John Gibson is basically a by-numbers take on the Derlethian Standard​ Narrative - complete with a big fat plot dump explaining the Mythos, which feels especially redundant and irrelevant considering that everyone reading Crypt would have surely been very familiar with this stuff. In the course of it, Lumley plays about with the coincidence of Lovecraft having revised The Diary of Alonzo Typer for a certain William Lumley, who is so far as anyone knows no relation to Brian. It’s basically Lovecraftian bibliophile porn, with Arkham House shilled and Lumley basing plot points around the manuscript history of Diary. It probably tickled the fancy of fanzine readers who were familiar with the backstory, but is of littlebroader interest.

Price also includes a set of two stories by different hands which have become inextricably intertwined. Demoniacal by David Sutton is a fun but kind of lightweight and predictable story based on the idea of a prog rock group putting a Lovecraftian incantation on a side-long LP track. (Sutton may have been inspired by Coven putting a black mass on side 2 of their infamous Witchcraft Destroys Minds and Reaps Souls.) It seems to be rarely reprinted without the accompanying The Kiss of Bugg-Shash by Brian Lumley: for much of its page count this is simply an authorised sequel to Demoniacal, dumping on it loads of Lovecraftian names and clichés that the original story avoided. The final twist is a riff on Chambers’ The Yellow Sign or Derleth’s The Return of Hastur. It’s not great.

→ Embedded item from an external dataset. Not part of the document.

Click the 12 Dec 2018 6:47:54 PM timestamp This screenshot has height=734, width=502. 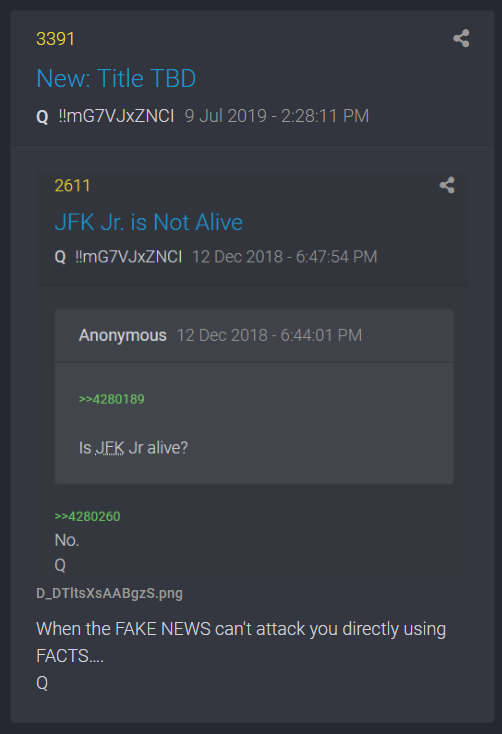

Price’s affection for the work of Lin Carter is well-established at this point, so it’s no surprise to see him include no less than three stories from Carter’s hand, well more than his talents merit. The Slitherer From the Slime by “H.P. Lowcraft” is actually a Lovecraft parody cowritten by Carter and Dave Foley, involving gleeful abuse of adjectives and unkind parodying of Lovecraftian prose motifs. This was written in 1958, well before Carter turned his hand to much of the Lovecraft pastiches Price likes to champion. As such, it came out at a time when August Derleth was peddling his faked collaborations with Lovecraft; its presentation as a recently-rediscovered Lowcraft manuscript verified as genuine by Lowcraft's executor, “August September” means that it may well have been intended more as a pop at Derleth than at Lovecraft himself; certainly, for clued-in fans the trickle of “rediscovered” Lovecraft stories must have become truly tiresome by this point.

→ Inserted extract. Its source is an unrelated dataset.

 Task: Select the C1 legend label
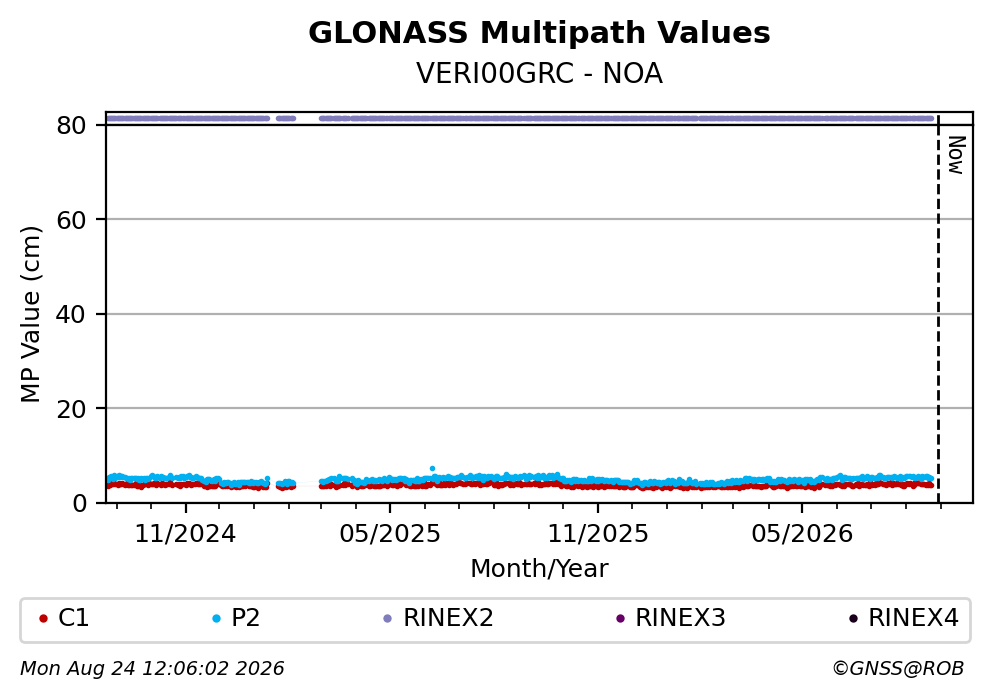tap(73, 618)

Had Carter left his Lovecraftian writing there, it would have been all well and good - Slitherer was a much-needed parody of Lovecraftian pastiche in the Derleth model delivered at a time when that bubble needed bursting. It still wouldn’t be a piece that I’d consider notable or groundbreaking enough to make the cut for a “best of the modern writers” collection, but it’s probably the best Lin Carter Mythos story I’ve read.

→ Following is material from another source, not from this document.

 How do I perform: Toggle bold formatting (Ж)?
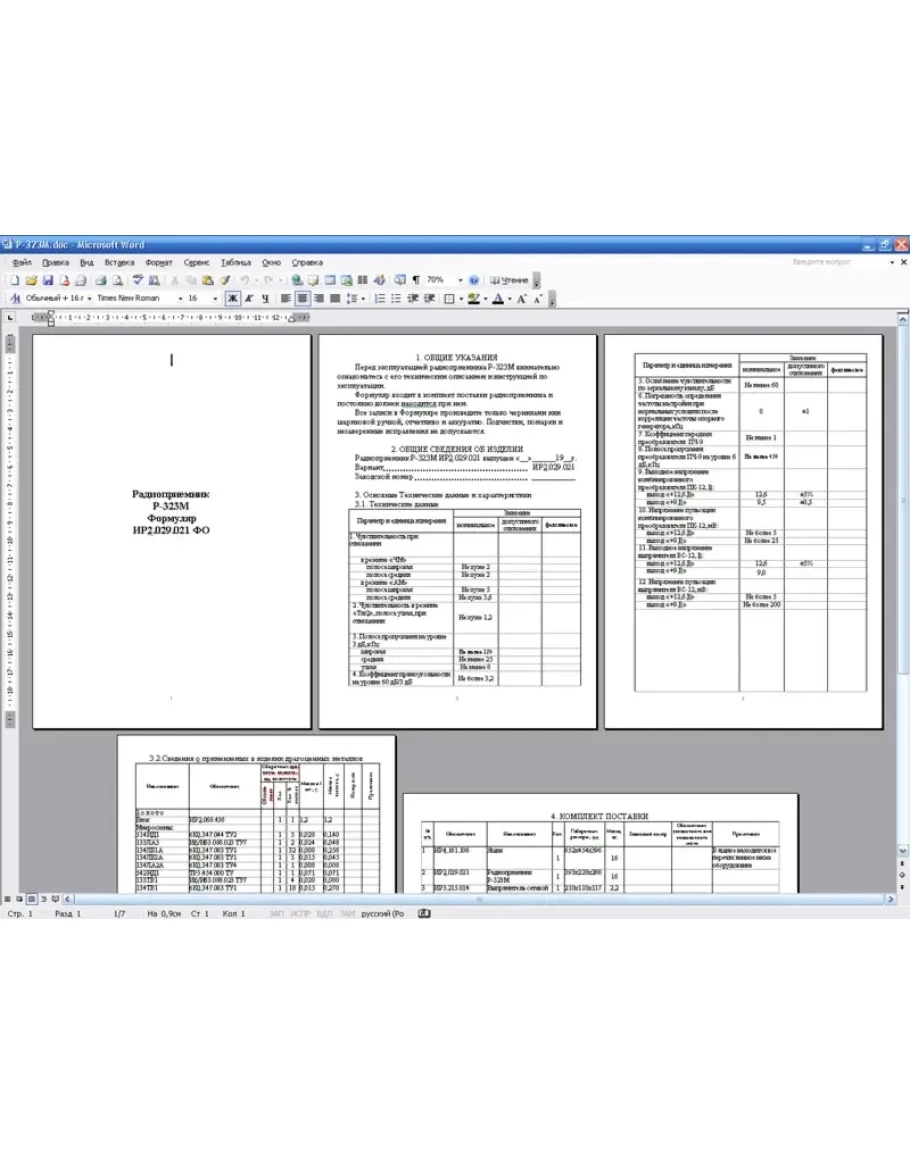pyautogui.click(x=232, y=298)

The other inclusions here, however, are much closer to the low quality I’ve unfortunately come to expect from Carter’s material. The Fishers From Outside wasn’t especially good in the context of the Xothic Legend Cycle compilation and isn’t that good outside of it. The Doom of Yakthoob is a half-baked sword and sorcery story - or rather, brief notes that could be extended into a sword and sorcery story if you could be bothered - extracted from Carter's tedious nerdboy attempt to actually write the Necronomicon, a pointless exercise that serves only to try and demystify the book.

Another author to get the multiple-inclusions treatment is John Glasby, who specialises in sub-Derlethian pastiche tripe. Both The Keeper of Dark Point and The Black Mirror were apparently revised on their original appearances elsewhere to remove Lovecraftian references, which the reprints here restore; they don’t really benefit from it. They read like rough first drafts, the creaky Lovecraft-parroting prose clearly in need of tightening up at numerous points simply on a grammatical and readability level.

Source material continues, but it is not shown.